• Exercise
If a line of the listing below contains the string "beside", count it, then give the total by itself.

• Material to process
──────────────────────────────

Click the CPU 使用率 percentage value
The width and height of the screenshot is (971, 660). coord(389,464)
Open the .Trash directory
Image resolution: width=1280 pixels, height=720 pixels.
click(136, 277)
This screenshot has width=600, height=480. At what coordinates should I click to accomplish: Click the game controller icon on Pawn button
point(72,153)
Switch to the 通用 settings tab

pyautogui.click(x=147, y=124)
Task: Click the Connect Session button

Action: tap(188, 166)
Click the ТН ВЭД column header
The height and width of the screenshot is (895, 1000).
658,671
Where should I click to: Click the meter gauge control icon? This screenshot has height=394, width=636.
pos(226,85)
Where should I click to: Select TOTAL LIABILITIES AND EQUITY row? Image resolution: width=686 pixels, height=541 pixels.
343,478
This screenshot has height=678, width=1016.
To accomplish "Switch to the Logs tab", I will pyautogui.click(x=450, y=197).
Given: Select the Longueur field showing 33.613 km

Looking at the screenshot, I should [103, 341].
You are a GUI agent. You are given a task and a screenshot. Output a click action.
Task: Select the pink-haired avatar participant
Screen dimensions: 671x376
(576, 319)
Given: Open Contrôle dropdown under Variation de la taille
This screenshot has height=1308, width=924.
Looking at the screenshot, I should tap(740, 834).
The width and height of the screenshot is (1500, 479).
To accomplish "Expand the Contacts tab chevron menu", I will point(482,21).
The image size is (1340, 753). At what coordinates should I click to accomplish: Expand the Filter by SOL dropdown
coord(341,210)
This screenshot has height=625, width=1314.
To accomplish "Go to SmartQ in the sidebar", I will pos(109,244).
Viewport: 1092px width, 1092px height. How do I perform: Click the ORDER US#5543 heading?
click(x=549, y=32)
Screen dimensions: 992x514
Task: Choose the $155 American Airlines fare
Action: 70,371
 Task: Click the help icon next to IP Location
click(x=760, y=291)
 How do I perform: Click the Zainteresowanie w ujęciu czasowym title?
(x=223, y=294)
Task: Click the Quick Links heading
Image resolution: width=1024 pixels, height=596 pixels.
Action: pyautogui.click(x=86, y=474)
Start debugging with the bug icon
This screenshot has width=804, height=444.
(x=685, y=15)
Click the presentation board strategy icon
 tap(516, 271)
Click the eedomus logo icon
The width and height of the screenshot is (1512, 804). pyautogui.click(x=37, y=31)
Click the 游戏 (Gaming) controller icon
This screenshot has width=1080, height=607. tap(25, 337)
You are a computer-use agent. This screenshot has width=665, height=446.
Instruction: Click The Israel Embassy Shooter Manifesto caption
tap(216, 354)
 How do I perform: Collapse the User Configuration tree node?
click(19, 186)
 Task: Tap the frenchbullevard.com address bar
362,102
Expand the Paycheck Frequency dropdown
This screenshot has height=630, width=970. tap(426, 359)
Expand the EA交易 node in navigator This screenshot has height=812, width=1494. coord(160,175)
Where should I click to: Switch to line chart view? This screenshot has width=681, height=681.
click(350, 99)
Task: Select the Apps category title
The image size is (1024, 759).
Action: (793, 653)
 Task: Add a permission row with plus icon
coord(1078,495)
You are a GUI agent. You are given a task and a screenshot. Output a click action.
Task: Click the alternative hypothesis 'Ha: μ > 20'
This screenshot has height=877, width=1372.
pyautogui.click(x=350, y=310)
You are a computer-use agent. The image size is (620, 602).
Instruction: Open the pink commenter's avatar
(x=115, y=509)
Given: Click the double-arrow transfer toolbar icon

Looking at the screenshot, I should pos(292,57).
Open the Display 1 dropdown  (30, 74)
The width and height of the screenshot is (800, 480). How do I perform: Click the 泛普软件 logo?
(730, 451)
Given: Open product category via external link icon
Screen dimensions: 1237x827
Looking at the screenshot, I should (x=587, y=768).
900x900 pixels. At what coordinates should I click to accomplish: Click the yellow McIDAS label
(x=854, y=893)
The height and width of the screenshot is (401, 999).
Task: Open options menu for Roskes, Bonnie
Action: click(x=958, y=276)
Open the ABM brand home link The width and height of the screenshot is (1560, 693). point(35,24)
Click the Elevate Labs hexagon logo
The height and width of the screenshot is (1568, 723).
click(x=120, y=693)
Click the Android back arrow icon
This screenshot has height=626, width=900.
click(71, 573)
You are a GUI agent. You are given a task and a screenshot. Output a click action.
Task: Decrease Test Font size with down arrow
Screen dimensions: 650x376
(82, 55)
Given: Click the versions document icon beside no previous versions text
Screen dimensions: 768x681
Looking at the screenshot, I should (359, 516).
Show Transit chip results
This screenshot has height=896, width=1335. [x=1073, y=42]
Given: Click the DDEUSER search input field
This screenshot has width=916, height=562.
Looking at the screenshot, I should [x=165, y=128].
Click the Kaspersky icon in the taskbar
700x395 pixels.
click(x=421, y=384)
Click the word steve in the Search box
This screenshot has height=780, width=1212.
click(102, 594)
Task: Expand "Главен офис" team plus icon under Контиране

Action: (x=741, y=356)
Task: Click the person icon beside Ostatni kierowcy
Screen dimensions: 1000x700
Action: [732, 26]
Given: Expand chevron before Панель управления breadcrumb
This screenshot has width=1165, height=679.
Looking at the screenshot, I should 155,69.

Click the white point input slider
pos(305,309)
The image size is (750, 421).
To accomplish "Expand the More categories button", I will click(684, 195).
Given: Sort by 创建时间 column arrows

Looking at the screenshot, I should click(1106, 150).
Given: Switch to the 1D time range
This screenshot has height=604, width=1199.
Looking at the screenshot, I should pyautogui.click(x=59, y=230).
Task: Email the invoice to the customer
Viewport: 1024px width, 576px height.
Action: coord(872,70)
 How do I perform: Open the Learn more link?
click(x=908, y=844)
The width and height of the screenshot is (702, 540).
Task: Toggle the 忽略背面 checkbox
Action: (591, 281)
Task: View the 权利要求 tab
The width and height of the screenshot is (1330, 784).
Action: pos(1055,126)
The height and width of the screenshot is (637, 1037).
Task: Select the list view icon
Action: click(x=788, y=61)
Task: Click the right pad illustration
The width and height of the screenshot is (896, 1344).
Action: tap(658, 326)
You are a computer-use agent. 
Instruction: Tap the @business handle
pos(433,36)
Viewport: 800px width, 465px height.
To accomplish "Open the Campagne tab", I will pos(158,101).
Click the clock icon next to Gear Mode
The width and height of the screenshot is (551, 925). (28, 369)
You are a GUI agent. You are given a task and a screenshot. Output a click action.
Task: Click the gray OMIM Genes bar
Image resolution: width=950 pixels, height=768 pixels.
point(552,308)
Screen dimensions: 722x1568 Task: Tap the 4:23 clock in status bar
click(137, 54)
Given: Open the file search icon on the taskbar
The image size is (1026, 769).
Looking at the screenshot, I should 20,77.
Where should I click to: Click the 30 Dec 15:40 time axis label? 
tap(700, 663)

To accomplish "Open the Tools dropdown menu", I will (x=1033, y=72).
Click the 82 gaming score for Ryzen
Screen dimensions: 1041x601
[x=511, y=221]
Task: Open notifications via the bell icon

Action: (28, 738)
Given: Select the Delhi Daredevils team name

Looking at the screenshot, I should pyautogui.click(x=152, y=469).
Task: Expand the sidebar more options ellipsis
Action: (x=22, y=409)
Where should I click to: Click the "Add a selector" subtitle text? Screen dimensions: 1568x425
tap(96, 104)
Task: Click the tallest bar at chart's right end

──────────────────────────────

• Output for this task
2